Ferroptosis is implicated in diverse human diseases. Ferroptosis inducers hold great potential for cancer therapy. The existing ferroptosis inducers, however, lack structural diversity, and only a few of them are suitable for in vivo applications. Herein, by phenotypic screenings, we discovered a new ferroptosis inducer FA-S, a 2-(trifluoromethyl)benzimidazole derivative, from which a series of its analogues were designed and synthesized to improve the activity. This produced the most potent compound FA16 with single-digit micromolar activity of ferroptosis induction and satisfactory metabolic stability. Further studies demonstrated that FA16 induced ferroptosis by inhibiting cystine/glutamate antiporter (system X_c⁻). It is noteworthy that analogue FA16 has more favorable metabolic stability than the classic system X_c⁻ inhibitor erastin, which is not suitable for in vivo studies. FA16 significantly inhibited tumor growth in the HepG2 xenograft model by inducing ferroptosis. This work provides new ferroptosis inducers with a novel scaffold, but also a promising lead for hepatocellular carcinoma treatment. Our work reveals a suitable in vivo ferroptosis-inducing tool to explore the mechanisms underlying ferroptosis and the relevance of ferroptosis to pathogenesis of human diseases.

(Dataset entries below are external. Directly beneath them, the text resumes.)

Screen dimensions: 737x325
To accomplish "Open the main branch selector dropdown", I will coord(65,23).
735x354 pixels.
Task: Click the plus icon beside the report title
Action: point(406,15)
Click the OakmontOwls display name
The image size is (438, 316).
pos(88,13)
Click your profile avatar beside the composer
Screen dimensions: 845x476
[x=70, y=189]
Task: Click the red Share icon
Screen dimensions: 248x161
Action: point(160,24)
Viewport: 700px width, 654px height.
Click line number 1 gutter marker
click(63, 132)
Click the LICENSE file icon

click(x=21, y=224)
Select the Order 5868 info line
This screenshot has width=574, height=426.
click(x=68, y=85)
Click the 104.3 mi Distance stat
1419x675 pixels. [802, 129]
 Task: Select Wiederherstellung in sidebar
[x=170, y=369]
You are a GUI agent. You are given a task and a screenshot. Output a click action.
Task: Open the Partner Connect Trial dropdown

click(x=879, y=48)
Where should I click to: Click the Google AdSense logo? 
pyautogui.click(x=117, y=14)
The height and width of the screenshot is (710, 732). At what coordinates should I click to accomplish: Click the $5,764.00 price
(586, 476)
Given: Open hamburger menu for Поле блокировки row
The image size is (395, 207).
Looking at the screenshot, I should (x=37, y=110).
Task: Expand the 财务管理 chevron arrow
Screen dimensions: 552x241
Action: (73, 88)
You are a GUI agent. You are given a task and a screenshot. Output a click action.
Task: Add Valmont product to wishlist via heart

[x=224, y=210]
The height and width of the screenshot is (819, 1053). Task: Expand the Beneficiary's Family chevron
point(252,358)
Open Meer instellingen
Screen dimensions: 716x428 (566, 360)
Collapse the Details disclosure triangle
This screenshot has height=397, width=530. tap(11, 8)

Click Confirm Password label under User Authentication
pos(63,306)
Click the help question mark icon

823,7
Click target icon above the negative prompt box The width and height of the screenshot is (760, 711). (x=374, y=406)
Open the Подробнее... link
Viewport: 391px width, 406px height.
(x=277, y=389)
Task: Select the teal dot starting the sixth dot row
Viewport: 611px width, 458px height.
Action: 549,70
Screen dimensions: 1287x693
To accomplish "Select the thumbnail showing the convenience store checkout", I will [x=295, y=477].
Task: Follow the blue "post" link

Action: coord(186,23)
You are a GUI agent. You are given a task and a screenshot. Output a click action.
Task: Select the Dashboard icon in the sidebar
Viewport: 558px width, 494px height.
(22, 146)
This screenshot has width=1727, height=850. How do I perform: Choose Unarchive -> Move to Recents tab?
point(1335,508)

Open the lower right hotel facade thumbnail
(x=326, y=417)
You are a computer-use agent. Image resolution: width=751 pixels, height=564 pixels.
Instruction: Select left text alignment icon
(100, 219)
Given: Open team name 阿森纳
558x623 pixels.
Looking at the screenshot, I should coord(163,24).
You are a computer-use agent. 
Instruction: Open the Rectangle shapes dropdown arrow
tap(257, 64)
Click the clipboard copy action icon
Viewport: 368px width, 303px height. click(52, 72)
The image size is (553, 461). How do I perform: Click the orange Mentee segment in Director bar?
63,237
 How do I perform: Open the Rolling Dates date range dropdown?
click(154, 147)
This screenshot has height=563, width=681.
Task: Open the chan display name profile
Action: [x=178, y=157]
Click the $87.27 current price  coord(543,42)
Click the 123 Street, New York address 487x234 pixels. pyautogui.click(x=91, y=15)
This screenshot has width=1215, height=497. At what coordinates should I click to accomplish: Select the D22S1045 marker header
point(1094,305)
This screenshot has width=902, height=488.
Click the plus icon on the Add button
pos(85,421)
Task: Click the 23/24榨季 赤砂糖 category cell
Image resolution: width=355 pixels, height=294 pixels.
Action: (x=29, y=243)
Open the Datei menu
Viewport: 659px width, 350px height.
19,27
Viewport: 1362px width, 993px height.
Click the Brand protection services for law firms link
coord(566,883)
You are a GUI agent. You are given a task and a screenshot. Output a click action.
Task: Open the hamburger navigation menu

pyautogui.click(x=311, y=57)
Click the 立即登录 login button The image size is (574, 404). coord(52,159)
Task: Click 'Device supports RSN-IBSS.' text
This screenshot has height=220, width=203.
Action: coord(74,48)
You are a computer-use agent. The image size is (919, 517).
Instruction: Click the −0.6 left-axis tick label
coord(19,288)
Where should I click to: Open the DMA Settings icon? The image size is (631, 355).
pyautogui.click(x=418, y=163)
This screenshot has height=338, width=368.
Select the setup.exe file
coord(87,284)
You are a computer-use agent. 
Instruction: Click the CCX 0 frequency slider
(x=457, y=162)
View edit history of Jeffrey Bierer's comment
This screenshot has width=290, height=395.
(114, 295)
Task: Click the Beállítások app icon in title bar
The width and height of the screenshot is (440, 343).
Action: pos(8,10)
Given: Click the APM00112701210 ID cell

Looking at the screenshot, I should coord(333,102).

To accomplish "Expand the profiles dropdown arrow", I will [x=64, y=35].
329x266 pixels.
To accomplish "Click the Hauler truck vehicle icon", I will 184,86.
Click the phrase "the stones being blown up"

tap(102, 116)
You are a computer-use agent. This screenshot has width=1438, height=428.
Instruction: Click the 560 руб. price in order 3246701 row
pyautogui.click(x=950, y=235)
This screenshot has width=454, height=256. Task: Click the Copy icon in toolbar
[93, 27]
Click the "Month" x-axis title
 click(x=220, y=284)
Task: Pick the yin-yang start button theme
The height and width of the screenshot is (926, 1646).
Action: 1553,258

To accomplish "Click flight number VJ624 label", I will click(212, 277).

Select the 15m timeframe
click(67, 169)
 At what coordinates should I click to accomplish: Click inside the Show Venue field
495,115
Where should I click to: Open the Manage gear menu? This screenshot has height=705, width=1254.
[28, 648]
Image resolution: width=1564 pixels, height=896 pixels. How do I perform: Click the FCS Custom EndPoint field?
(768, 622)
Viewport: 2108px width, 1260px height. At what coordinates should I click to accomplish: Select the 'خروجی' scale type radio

铁死亡与多种人类疾病有关。铁死亡诱导剂在癌症治疗方面具有巨大潜力。然而，现有的铁死亡诱导剂缺乏结构多样性，只有少数适​​合体内应用。在此，通过表型筛选，我们发现了一种新的铁死亡诱导剂FA-S，一种 2-(三氟甲基)苯并咪唑衍生物，并设计合成了一系列类似物以提高其活性。这产生了最有效的化合物FA16，具有单位数微摩尔的铁死亡诱导活性和令人满意的代谢稳定性。进一步的研究表明，FA16通过抑制胱氨酸/谷氨酸逆向转运蛋白 (system X _c⁻ ). 值得注意的是，类似物FA16具有比经典系统 X _c ^-抑制剂 erastin 更有利的代谢稳定性，后者不适用于体内研究。FA16通过诱导铁死亡显着抑制 HepG2 异种移植模型中的肿瘤生长。这项工作为新的铁死亡诱导剂提供了一个新的支架，同时也为肝细胞癌的治疗提供了一个有前途的线索。我们的工作揭示了一种合适的体内铁死亡诱导工具，以探索铁死亡的潜在机制以及铁死亡与人类疾病发病机制的相关性。